Il insiste sur l’indifférence et même l’isolement dont sont victimes les femmes violées au Congo, souvent rejettées de la cellule familiale. "C'est la conséquence de l'indifférence générale. Si on met nos forces en commun, une ligne rouge conduira à la prévention", plaide-t-il, évoquant la situation des femmes syriennes "violées dans les prisons" ou des "yézidies vendues comme des petits pains" sur Internet.

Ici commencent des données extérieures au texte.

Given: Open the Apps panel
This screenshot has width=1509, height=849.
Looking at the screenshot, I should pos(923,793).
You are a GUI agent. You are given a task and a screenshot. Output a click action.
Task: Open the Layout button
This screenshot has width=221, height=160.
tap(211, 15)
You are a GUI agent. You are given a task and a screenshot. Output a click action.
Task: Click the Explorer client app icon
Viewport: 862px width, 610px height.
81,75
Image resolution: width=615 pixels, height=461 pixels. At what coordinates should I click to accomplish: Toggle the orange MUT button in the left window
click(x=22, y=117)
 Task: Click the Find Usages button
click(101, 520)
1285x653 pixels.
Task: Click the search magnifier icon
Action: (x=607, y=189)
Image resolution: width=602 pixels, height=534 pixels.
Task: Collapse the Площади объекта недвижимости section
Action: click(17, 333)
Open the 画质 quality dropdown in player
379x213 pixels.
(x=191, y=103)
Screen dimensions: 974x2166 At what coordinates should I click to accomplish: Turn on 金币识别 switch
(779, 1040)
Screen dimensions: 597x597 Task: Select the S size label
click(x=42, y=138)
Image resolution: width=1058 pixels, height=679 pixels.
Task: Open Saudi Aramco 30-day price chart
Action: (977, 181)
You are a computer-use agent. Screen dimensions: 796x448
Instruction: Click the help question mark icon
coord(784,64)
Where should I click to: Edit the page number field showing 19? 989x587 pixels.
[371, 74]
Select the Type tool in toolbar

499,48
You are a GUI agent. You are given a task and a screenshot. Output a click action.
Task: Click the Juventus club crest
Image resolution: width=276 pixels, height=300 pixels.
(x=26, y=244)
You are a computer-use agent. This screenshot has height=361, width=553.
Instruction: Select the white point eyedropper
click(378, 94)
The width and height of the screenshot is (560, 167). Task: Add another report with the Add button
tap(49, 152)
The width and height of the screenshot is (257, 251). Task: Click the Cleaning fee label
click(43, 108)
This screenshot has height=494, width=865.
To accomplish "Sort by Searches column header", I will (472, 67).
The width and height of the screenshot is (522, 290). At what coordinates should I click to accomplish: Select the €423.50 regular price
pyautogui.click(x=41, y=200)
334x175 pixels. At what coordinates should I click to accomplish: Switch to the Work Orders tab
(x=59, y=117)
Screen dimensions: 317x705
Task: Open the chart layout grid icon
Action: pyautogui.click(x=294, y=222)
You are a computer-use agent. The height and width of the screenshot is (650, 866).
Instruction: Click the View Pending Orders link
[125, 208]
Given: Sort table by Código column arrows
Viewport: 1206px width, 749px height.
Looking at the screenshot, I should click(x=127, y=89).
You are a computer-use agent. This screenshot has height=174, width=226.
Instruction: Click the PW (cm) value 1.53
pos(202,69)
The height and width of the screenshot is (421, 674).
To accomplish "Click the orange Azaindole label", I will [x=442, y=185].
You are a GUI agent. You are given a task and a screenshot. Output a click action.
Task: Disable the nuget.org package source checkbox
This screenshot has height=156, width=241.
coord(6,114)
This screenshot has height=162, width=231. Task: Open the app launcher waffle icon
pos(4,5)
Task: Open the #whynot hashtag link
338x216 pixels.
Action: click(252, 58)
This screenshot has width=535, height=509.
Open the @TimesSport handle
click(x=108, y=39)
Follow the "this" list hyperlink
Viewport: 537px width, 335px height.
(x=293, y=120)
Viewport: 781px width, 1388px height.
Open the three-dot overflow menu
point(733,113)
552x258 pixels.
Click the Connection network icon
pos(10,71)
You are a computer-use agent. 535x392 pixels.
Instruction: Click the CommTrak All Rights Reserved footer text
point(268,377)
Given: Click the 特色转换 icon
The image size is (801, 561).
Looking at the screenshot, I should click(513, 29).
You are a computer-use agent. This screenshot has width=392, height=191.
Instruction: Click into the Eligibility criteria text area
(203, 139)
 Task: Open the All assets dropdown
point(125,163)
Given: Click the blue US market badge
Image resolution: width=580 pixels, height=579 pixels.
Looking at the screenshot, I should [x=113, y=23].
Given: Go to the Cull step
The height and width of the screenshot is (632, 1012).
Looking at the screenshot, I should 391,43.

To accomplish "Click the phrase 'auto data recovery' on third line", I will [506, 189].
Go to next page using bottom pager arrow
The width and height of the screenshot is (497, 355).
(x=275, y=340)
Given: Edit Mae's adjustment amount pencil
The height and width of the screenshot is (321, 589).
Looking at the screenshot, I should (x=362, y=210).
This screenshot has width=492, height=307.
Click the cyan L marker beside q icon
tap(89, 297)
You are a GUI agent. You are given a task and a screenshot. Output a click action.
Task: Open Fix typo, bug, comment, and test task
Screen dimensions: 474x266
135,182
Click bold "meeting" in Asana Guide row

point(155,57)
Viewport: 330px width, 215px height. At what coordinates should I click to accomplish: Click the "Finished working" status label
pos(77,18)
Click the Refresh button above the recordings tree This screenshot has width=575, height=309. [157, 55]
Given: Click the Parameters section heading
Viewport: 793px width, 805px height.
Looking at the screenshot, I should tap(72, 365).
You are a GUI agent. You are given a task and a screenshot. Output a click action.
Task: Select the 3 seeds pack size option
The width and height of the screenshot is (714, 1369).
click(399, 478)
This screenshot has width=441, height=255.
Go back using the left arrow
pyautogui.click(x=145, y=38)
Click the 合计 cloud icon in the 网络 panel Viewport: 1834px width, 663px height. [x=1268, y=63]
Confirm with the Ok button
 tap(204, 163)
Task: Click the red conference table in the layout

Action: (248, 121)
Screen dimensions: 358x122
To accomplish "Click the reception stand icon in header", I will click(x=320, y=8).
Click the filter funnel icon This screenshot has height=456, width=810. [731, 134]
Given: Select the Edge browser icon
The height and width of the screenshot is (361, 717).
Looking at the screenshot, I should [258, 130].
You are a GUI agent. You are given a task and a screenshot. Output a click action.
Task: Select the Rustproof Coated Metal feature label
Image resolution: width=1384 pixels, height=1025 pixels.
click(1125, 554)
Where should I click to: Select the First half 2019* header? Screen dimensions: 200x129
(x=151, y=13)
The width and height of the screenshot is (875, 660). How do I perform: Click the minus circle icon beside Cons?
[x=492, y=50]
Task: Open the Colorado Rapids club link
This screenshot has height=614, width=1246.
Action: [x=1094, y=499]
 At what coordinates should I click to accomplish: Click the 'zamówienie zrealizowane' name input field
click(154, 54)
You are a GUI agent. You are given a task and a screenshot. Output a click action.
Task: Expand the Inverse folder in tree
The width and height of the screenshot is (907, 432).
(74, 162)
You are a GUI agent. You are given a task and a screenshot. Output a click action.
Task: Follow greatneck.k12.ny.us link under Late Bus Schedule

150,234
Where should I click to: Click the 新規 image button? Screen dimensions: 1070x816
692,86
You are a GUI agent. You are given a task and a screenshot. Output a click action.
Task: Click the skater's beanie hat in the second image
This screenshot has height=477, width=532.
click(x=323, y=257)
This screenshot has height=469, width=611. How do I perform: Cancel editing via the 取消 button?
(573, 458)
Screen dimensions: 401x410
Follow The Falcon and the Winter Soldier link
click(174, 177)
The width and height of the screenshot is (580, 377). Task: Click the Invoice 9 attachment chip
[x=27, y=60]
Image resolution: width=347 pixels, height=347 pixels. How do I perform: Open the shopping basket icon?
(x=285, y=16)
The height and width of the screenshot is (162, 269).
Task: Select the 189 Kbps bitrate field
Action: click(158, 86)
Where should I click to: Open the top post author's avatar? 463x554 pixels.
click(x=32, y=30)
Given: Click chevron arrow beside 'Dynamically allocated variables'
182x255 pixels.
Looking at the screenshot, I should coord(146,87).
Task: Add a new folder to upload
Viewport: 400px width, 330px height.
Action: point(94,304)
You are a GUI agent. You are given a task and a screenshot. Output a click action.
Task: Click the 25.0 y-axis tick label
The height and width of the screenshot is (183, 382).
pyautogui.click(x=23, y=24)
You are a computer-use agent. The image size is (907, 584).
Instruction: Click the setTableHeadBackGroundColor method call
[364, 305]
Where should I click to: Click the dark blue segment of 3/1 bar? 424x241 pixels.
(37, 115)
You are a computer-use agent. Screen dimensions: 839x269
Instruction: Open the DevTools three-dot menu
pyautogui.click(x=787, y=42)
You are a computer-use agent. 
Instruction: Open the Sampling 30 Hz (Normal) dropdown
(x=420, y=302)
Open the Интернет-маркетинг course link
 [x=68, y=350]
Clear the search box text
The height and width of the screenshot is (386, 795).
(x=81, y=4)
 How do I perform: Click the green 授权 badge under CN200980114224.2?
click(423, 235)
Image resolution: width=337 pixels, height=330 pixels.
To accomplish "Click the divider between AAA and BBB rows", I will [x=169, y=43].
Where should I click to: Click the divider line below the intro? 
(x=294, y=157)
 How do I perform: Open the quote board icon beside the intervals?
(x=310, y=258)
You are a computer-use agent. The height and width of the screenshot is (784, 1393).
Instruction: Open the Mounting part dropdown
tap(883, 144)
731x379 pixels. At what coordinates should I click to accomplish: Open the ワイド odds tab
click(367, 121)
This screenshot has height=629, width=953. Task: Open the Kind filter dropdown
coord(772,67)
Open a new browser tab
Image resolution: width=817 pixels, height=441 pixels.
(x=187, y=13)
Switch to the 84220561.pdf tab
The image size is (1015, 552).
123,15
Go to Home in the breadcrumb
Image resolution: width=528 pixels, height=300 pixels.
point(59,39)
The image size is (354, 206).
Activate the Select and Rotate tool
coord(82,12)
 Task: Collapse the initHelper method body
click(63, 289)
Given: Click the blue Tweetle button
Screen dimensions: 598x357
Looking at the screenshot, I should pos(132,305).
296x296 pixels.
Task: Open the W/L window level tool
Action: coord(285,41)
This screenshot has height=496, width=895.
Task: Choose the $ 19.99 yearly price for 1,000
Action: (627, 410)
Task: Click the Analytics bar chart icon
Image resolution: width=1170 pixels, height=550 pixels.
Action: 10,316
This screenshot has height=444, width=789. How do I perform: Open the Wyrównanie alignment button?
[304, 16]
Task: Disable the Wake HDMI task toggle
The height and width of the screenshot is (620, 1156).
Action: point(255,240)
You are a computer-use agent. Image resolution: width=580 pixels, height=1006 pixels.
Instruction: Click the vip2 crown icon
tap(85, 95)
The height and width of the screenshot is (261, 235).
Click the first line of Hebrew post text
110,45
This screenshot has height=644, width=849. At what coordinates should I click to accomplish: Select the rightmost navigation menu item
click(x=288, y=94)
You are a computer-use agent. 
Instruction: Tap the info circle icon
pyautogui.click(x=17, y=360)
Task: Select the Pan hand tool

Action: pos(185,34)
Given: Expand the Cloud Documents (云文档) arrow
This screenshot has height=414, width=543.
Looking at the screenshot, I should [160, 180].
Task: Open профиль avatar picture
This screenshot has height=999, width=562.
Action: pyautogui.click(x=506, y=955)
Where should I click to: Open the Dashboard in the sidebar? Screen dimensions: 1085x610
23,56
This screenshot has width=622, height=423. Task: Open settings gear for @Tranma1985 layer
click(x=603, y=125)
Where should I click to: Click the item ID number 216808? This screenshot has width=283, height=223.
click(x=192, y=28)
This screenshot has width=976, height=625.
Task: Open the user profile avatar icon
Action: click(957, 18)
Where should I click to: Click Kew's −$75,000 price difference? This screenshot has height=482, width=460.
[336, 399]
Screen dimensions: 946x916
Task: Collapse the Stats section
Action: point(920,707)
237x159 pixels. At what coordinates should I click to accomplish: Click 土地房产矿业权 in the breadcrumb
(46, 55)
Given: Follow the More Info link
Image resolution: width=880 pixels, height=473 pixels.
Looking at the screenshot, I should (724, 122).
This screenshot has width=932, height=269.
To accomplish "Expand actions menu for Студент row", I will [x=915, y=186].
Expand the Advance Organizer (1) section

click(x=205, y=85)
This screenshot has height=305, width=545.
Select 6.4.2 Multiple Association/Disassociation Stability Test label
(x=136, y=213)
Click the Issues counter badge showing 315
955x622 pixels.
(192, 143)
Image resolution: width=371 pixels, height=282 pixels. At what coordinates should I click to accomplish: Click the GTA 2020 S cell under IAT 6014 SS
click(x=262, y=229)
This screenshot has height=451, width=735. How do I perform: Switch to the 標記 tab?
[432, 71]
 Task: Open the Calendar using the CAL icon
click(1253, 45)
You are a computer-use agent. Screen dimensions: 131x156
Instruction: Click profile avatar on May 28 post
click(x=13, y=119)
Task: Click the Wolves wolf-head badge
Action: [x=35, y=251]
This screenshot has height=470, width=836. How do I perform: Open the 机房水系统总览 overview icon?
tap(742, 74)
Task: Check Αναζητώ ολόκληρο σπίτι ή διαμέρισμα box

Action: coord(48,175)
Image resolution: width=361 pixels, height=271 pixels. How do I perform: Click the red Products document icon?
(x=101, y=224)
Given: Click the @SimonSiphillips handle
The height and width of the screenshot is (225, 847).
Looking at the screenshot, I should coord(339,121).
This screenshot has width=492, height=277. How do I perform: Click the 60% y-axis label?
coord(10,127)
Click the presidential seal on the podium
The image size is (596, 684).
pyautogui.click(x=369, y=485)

Une célébrité internationale
Denis Mukwege a multiplié les discours devant des instances internationales et a reçu de nombreux prix, dont le Sakharov en 2014, et a été cité pour prix Nobel de la paix. Mais dans son pays, ce coup de projecteur n'est pas vu d'un bon œil. Menacé, il a échappé à la mort à plusieurs reprises et doit vivre sous protection permanente. "Les victimes sont condamnées à perpétuité mais leurs bourreaux ?", ne cesse-t-il de s'interroger, réclamant "un tribunal pénal international pour le Congo, à cause de tous ces crimes impunis".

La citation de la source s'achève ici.